It’s a bleak scenario. A massive earthquake along the New Madrid fault kills or injures 60,000 people in Tennessee. A quarter of a million people are homeless. The Memphis airport – the country’s biggest air terminal for packages – goes off-line. Major oil and gas pipelines across Tennessee rupture, causing shortages in the Northeast. In Missouri, another 15,000 people are hurt or dead. Cities and towns throughout the central U.S. lose power and water for months. Losses stack up to hundreds of billions of dollars.
Fortunately, this magnitude 7.7 temblor is not real but rather a scenario imagined by the Mid-America Earthquake Center and the Institute for Crisis, Disaster and Risk Management at George Washington University. The goal of their 2008 analysis was to plan for a modern recurrence of quakes that happened along the New Madrid fault more than 200 years ago, in 1811 and 1812.
No one alive has experienced a major earthquake in the Midwest, yet geologists say it’s only a matter of time. That puts a lot of uncertainty on disaster officials. Their earthquake precautions – quake-resistant building codes, for example – have never been reality tested. Some question if enough has been done to strengthen existing buildings, schools and other infrastructure. It is difficult to prepare for a geological catastrophe the public cannot see and has never experienced.
“We mostly react to disasters, and it’s been extremely rare that we get ahead of things,” said Claire Rubin, a disaster response specialist in Arlington, Va. “A lot of hard problems don’t get solved. They get moved around and passed along.”

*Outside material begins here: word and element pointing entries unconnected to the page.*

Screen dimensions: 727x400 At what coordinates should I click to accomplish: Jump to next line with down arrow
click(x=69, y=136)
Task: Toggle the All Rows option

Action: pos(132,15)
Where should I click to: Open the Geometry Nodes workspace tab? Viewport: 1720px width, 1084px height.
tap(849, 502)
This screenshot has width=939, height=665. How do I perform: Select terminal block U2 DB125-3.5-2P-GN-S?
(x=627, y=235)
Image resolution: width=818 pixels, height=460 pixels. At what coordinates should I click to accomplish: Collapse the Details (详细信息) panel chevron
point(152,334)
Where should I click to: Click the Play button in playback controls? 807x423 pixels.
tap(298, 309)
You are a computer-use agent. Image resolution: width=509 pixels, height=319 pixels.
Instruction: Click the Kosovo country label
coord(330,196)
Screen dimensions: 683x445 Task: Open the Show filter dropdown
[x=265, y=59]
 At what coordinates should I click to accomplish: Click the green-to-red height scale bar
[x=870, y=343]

Steven L. Lueker is among disaster response officials who worry about the New Madrid fault and another fault to the north, in the Wabash Valley. He’s the emergency management coordinator for Jefferson County in Southern Illinois, and he rattles off likely impact statistics. One of the most important: The New Madrid fault is expected to generate a large-scale earthquake within the next 50 years.